We suggest to add the following rules to your infrastructure to have a basic control on faulting services.

Crashloopbackoff pods To create an Alarm that detects if one or more pods in your system is in a CrashLoopBackOff state:

  • Create a new Alert Rule (Grafana managed alert)
  • Insert kube_pod_container_status_waiting_reason{reason="CrashLoopBackOff"} as Query A
  • Insert an Expression B with:
    • Operation: Classic condition
    • When: last()
    • OF: A
    • IS ABOVE: 0
  • Set alert condition: B-expression
  • Manage as needed the rest of the configuration (details and contact points)

Throttling pods

  • Create a new Alert Rule (Grafana managed alert)
  • Insert container_cpu_cfs_throttled_periods_total / container_cpu_cfs_periods_total as Query A
  • Insert a Expression B with:
    • Operation: Math
    • Expression: $A > 0.8
  • Set alert condition: B-expression
  • Manage as needed the rest of the configuration (details and contact points). You can use {{ $labels.pod}} to refer to the pod that is throttling.

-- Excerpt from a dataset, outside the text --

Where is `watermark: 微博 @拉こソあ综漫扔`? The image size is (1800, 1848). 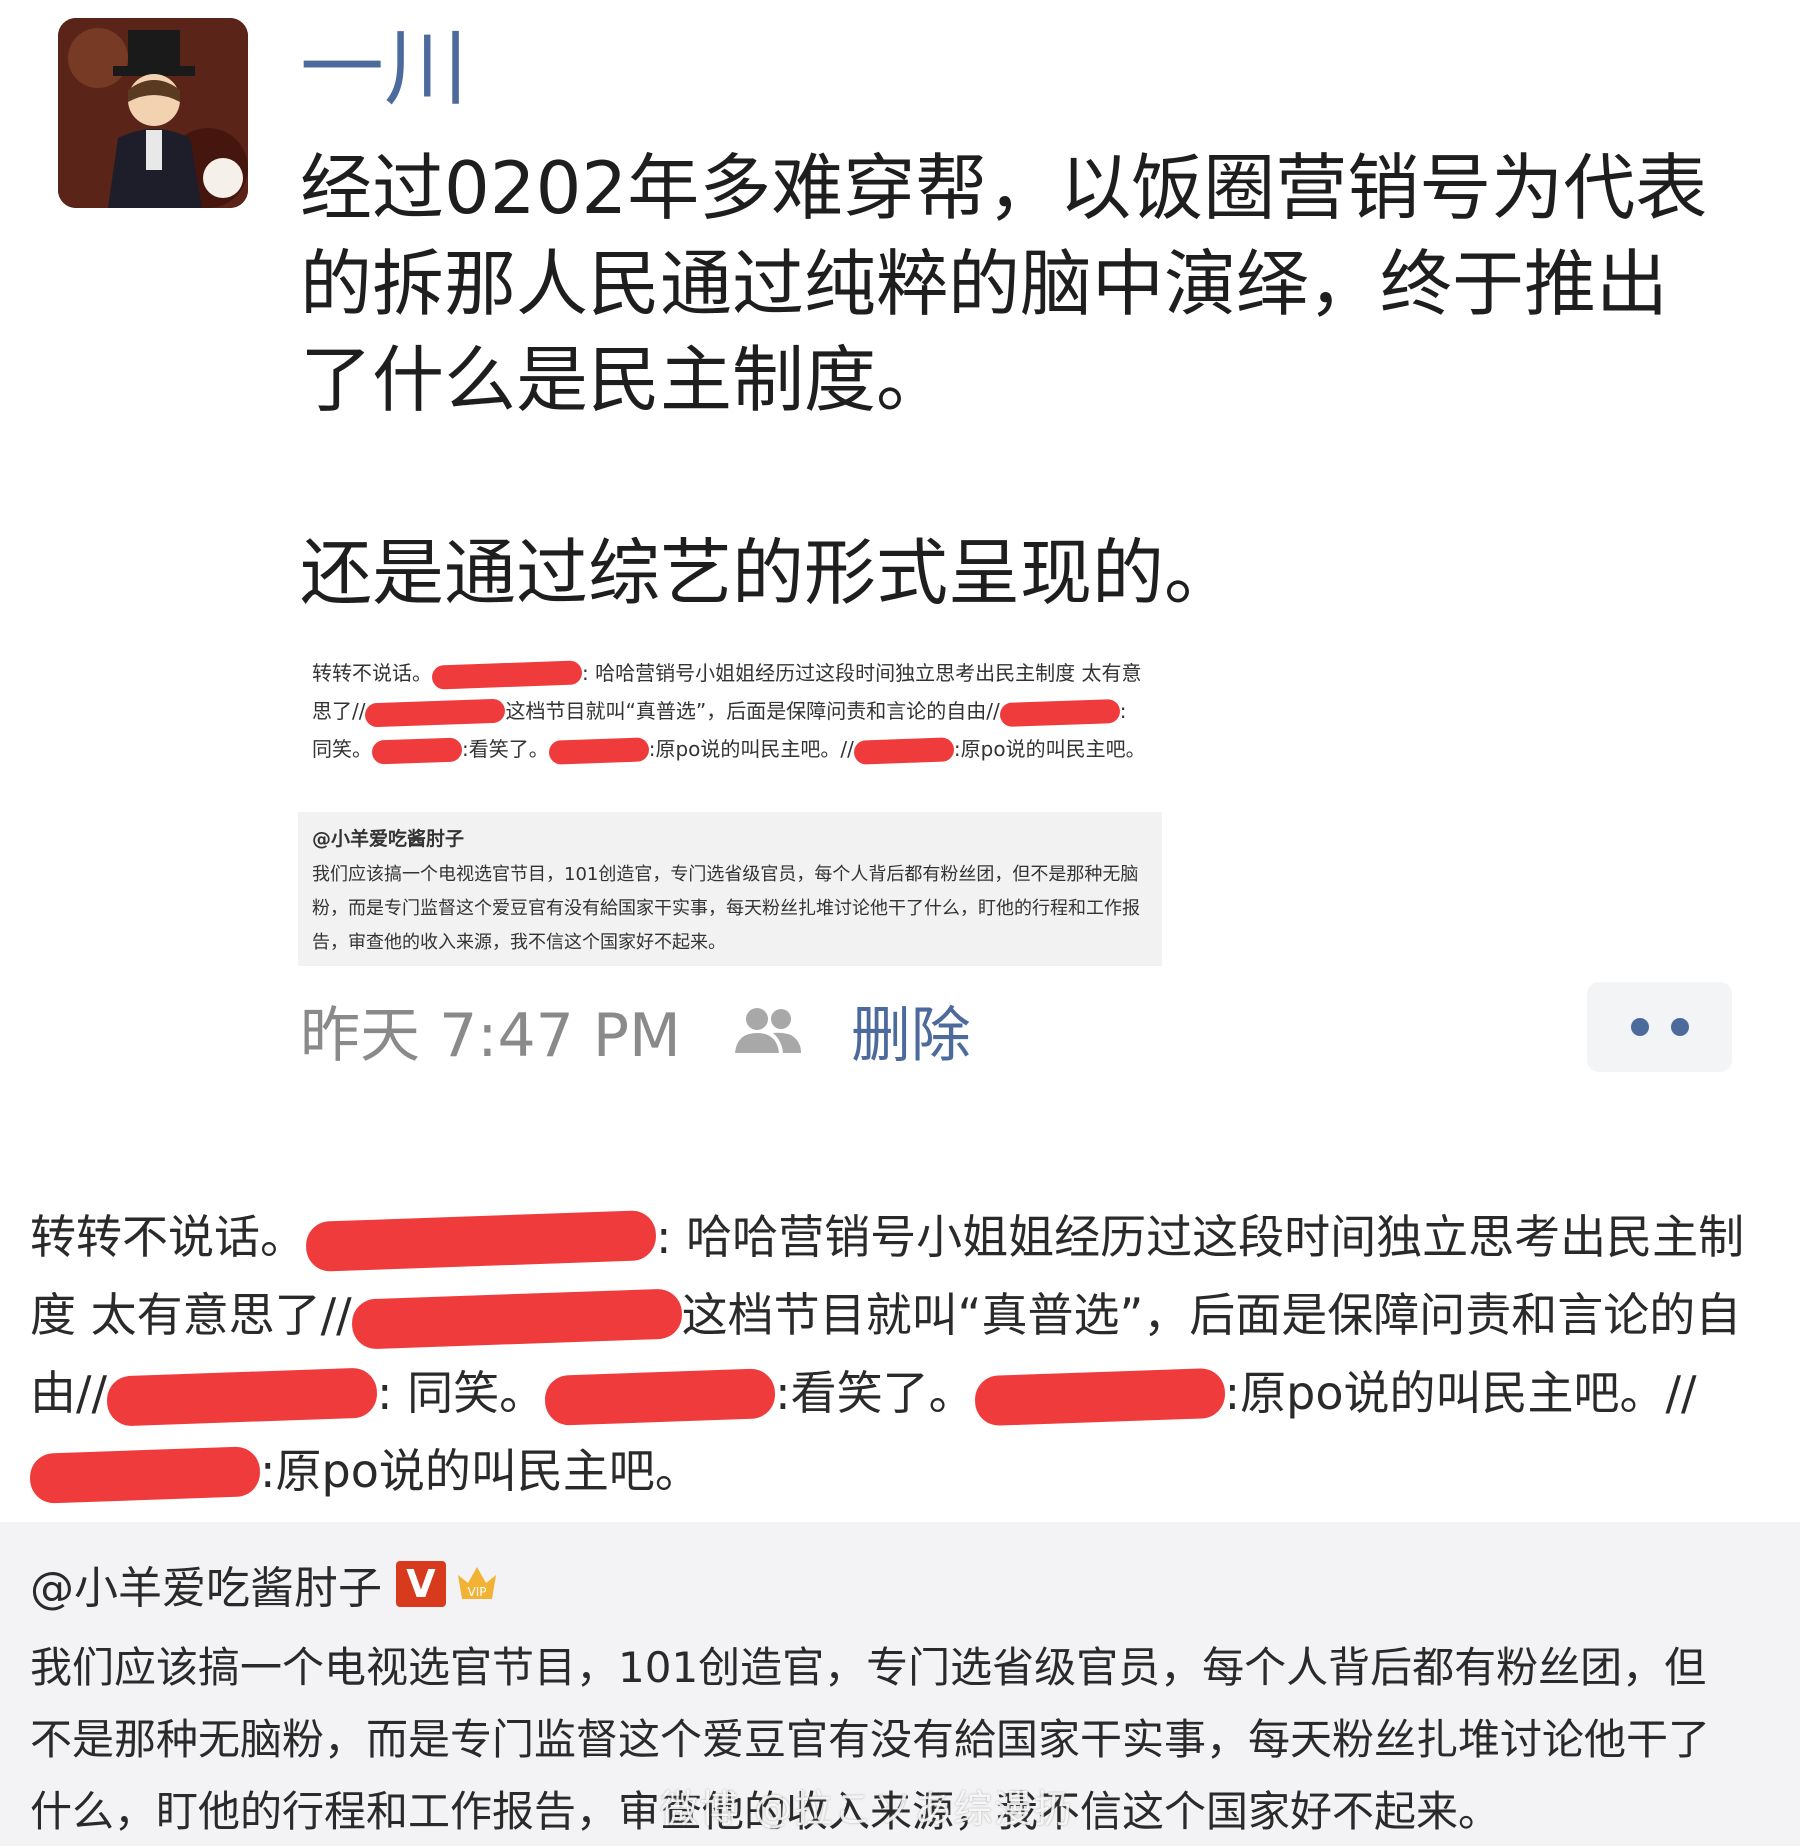
watermark: 微博 @拉こソあ综漫扔 is located at coordinates (868, 1809).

The value in the Expression B will fire if the utilization is above 80%. This value can be changed at will.

CPU limits percentage

  • Create a new Alert Rule (Grafana managed alert)
  • Insert sum(rate(container_cpu_usage_seconds_total{image!="", pod !="", container!="POD"}[5m])) by (pod, container) / sum(container_spec_cpu_quota{image!="", container!="POD"}/container_spec_cpu_period{image!="", pod !="", container!="POD"}) by (pod, container) as Query A
  • Insert an Expression B with:
    • Operation: Reduce
    • Function: Mean
    • Input: A
    • Mode: Strict
  • Insert an Expression C with:
    • Operation: Math
    • Expression: $B > 0.8
  • Set alert condition: C-expression
  • Manage as needed the rest of the configuration (details and contact points). You can use {{ $labels.pod}}, {{ $labels.container }} to refer to the pod that is throttling.

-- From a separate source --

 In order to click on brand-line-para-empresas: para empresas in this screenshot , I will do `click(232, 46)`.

The value in the Expression B will fire if the utilization is above 80%. This value can be changed at will.

Manage contact points (chatOps)

This section defines how to set up and manage the services where you want to send your alert notifications.

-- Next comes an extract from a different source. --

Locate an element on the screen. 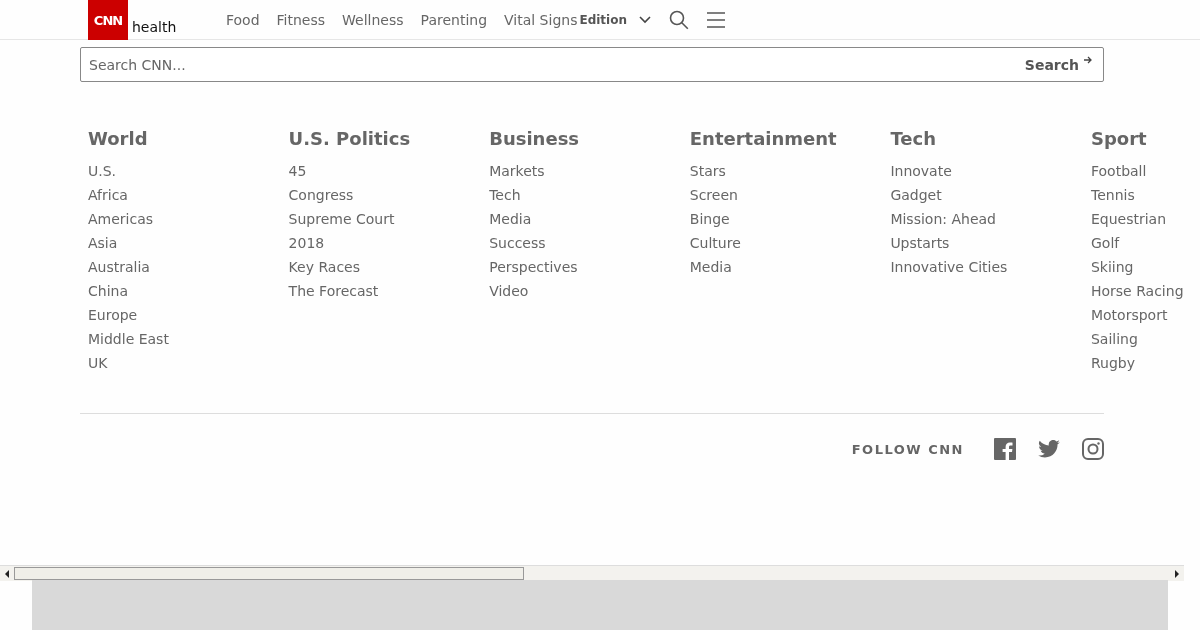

  • In the alerting section of Grafana, click 'contact points' and 'New Contact Point';
  • Select an alertmanager ('Grafana managed alert' or 'Mimir or Loki alert');
  • Choose a name for the contact point and fill out the mandatory fields of your selected 'Contact point type'.

Example: set up Google chat contact point

To set up a connection with Google chat, in the 'New contact point' menu:

  • Select Google Hangouts Chat
  • Generate a webhook Url and fill out the corresponding field:
    • Go to the Google chat where you want to receive the alerts.
    • Click on the downward triangle next to the Chat name and select 'Manage Webhooks'
    • Add another webhook, copy the Url given by Google chat and insert it in the Grafana Field.